Die Meldung wurde von den Medien willig aufgenommen: „KI erkennt Brustkrebs zuverlässiger als erfahrene Radiologen“. Gleich zwei Schlagworte mit hoher Aufmerksamkeitsgarantie in einer Überschrift, die „Künstliche Intelligenz“ (KI) und „Brustkrebs“, verknüpft mit einem Unfähigkeitsattest für die (im Gegensatz zu Journalisten) in der Bevölkerung hoch angesehene Berufsgruppe der Fachärzte. Bei solch verlockender Gelegenheit verzichtet man auch schon mal auf einen Blick in die Originalquelle. Ohnehin überfordern medizinische Studien mit ihrer komplexen Statistik die Schnellschreiber - da greift man gern zur begleitende Presserklärung oder orientiert sich an den Texten der Kollegen. Durch dieses copy-paste-cut-waste-Verfahren (kopieren-einfügen-kürzen-Müll) werden Falschmeldungen verbreitet.

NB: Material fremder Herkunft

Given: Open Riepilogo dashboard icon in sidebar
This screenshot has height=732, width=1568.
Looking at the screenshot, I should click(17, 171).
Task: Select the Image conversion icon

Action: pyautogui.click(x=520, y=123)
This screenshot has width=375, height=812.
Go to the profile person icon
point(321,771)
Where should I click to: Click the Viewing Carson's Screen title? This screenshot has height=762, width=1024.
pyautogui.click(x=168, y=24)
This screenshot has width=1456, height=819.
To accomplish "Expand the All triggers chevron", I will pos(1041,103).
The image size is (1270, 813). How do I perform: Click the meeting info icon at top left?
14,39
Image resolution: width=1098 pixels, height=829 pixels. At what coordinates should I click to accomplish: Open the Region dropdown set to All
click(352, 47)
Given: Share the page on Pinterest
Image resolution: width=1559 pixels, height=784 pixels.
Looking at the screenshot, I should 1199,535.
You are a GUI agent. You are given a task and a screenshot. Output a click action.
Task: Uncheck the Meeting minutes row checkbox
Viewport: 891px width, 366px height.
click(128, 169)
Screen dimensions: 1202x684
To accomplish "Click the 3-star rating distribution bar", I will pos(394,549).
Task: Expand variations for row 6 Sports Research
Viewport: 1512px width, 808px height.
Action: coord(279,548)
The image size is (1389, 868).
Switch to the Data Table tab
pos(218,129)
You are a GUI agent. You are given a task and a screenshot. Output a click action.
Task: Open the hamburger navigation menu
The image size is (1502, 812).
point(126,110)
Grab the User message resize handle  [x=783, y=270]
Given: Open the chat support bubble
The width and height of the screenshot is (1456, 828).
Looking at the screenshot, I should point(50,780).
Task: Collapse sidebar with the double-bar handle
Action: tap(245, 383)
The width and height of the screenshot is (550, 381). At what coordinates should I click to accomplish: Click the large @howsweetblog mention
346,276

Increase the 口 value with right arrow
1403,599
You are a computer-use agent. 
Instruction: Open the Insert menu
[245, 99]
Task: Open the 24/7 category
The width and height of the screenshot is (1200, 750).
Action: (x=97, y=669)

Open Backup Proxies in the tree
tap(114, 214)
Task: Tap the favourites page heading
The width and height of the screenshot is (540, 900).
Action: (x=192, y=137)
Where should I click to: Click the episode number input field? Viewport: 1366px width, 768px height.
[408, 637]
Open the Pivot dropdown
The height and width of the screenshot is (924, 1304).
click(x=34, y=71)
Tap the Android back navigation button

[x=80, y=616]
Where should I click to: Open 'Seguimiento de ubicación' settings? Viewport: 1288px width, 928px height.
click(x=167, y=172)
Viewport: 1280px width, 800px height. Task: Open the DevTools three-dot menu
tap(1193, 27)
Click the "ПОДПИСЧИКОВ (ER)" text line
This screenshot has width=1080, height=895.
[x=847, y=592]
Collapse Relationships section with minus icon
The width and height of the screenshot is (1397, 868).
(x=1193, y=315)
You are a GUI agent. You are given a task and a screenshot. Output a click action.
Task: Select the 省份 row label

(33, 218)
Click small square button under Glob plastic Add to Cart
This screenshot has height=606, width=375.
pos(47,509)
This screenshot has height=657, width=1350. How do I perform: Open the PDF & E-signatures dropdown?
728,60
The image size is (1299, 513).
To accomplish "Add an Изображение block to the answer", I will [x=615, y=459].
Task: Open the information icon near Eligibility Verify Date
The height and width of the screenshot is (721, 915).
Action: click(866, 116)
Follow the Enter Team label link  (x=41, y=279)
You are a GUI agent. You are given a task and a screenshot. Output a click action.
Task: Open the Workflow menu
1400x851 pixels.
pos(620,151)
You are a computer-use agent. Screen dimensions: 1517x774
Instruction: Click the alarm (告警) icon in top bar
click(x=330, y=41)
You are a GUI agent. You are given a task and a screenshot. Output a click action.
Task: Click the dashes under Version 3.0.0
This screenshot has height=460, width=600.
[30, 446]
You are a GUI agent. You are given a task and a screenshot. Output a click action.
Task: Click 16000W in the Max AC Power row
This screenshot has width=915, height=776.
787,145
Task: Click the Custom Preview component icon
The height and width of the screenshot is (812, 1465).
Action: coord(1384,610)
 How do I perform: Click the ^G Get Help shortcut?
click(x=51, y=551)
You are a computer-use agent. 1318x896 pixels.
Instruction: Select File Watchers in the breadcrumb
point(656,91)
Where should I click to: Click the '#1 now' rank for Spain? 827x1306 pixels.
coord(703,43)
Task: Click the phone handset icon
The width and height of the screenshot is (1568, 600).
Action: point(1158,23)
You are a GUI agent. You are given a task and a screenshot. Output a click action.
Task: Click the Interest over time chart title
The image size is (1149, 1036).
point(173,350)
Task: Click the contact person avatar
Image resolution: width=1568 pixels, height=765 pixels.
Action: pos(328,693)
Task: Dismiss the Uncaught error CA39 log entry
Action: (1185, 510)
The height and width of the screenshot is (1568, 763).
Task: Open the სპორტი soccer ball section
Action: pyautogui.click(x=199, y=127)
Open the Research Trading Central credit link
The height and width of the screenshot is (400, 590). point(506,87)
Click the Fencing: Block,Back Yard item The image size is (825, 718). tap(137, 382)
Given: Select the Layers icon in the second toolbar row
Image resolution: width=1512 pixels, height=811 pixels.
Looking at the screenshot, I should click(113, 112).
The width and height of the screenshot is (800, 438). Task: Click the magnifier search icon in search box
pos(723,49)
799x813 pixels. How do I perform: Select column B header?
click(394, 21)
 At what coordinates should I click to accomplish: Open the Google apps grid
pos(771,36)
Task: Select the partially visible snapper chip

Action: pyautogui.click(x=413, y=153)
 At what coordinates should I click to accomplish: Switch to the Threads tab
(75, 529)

Gut, wenn Fachleute sich die Mühe machen und bei solchen Sensationsmeldungen noch einmal genau hinsehen. Denn die vollmundigen Überschriften der Zeitschriften BILD („Bild Dir Deine Meinung“) oder Spiegel („Sagen was ist“) entsprechen nicht den vorgestellten Forschungsergebnissen, wahrscheinlich aber den Vorstellungen der Berichterstatter. Es stimmt einfach nicht, wenn man in großen Buchstaben behauptet „Künstliche Intelligenz erkennt Tumore besser als Mediziner“ und es ist auch nicht zu erwarten, dass wir alsbald erleben „Wie künstliche Intelligenz künftig den Job von Ärzten übernimmt“.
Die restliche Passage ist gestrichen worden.